Dia telah melihat banyak hal yang dikenalnya dari gambar-gambar di buku.
Di kamarnya, tempat ia hanya pernah melihat segala sesuatu sebagai warna-warna samar, ia dibanjiri dengan banyak informasi sekaligus. Benda-benda dengan warna serupa—yang tampak menyatu menjadi satu ketika dilihat dengan sihir—tiba-tiba dapat dibedakan sebagai benda-benda individual.

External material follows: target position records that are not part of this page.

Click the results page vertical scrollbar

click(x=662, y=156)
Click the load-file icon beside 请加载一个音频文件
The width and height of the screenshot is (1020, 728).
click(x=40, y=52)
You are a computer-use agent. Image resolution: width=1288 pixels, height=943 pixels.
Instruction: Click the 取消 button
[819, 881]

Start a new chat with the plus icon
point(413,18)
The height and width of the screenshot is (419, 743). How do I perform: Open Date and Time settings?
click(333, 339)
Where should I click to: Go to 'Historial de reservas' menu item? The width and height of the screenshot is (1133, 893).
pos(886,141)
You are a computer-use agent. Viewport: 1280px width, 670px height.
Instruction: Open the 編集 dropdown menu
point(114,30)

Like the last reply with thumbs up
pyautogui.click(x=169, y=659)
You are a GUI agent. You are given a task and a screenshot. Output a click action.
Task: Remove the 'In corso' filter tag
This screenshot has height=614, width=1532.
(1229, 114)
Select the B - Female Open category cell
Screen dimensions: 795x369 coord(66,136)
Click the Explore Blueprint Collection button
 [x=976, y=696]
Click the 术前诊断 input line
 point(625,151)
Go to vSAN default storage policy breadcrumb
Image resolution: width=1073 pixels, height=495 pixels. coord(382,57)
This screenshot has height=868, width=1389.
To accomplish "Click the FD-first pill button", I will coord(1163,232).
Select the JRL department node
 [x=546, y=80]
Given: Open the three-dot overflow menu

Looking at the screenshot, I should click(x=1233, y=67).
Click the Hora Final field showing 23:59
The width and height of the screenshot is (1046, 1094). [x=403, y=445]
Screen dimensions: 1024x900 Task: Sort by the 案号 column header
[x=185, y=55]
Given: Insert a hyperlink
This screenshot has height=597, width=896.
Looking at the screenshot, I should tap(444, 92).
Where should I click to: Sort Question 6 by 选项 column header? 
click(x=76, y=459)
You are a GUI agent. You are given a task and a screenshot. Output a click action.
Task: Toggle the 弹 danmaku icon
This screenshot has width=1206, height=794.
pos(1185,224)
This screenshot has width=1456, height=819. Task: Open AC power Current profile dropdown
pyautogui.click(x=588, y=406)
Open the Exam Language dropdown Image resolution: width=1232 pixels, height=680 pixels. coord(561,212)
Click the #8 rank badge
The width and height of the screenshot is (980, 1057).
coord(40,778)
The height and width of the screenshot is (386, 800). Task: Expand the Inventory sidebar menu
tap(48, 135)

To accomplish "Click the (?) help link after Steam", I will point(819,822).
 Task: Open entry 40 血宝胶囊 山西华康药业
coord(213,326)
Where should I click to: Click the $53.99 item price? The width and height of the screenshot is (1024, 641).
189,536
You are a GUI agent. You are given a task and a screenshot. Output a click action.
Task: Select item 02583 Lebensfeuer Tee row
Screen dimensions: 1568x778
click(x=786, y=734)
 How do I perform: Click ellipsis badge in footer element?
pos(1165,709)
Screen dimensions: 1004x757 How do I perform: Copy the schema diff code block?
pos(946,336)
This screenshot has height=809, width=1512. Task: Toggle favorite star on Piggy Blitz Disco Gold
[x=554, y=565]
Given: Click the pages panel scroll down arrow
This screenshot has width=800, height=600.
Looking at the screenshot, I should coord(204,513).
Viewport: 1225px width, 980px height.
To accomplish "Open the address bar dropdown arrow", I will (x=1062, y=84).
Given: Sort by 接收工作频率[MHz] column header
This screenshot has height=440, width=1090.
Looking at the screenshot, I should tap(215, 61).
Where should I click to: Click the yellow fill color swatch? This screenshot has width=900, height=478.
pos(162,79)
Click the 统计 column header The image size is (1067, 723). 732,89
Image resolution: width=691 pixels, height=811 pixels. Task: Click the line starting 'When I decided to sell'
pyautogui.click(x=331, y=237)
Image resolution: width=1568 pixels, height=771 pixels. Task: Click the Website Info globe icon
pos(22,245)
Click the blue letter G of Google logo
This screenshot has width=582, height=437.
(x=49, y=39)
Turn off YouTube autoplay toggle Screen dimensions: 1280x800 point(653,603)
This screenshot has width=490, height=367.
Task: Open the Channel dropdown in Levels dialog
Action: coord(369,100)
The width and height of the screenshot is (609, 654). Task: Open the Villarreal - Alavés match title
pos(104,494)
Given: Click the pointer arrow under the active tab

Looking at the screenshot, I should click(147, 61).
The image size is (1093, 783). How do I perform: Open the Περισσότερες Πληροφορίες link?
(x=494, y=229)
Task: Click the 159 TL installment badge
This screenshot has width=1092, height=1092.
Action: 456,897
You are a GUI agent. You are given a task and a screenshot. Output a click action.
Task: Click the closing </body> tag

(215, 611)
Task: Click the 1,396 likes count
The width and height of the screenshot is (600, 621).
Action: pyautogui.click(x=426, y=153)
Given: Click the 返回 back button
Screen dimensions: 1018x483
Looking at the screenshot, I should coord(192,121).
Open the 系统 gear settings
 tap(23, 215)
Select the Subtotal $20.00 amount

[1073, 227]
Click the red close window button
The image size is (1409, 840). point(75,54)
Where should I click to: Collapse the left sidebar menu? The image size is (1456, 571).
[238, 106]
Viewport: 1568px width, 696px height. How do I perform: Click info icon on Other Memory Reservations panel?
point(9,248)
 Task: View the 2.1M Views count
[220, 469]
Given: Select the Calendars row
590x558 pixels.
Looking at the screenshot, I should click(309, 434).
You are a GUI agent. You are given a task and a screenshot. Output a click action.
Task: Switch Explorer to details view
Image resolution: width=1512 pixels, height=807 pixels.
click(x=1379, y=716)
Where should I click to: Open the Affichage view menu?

Dia melihat rak buku besar yang memenuhi seluruh dinding dan sampul buku-buku berwarna-warni yang memenuhi rak itu. Dia melihat tumpukan buku dan dokumen di lantai di depan rak. Sebagian tumpukan itu roboh, meninggalkan lantai yang dipenuhi lembaran kertas. Tidak ada yang membersihkan karena dia telah mengirim Iko pergi, jadi kekacauan itu tetap seperti itu.
Tergantung di dinding di sebelah lemari yang hampir kosong adalah pakaian formal dan dasi kupu-kupu yang dikenakan Kunon ke sekolah dan juga saat perjalanannya ke istana. Pakaian itu sudah terlalu kecil untuknya. Dia tidak menyadari bahwa pakaian itu tergantung di sana.
Dalam momen singkat itu, itulah yang dilihatnya.
Jumlah informasi itu saja sudah membuatnya kewalahan.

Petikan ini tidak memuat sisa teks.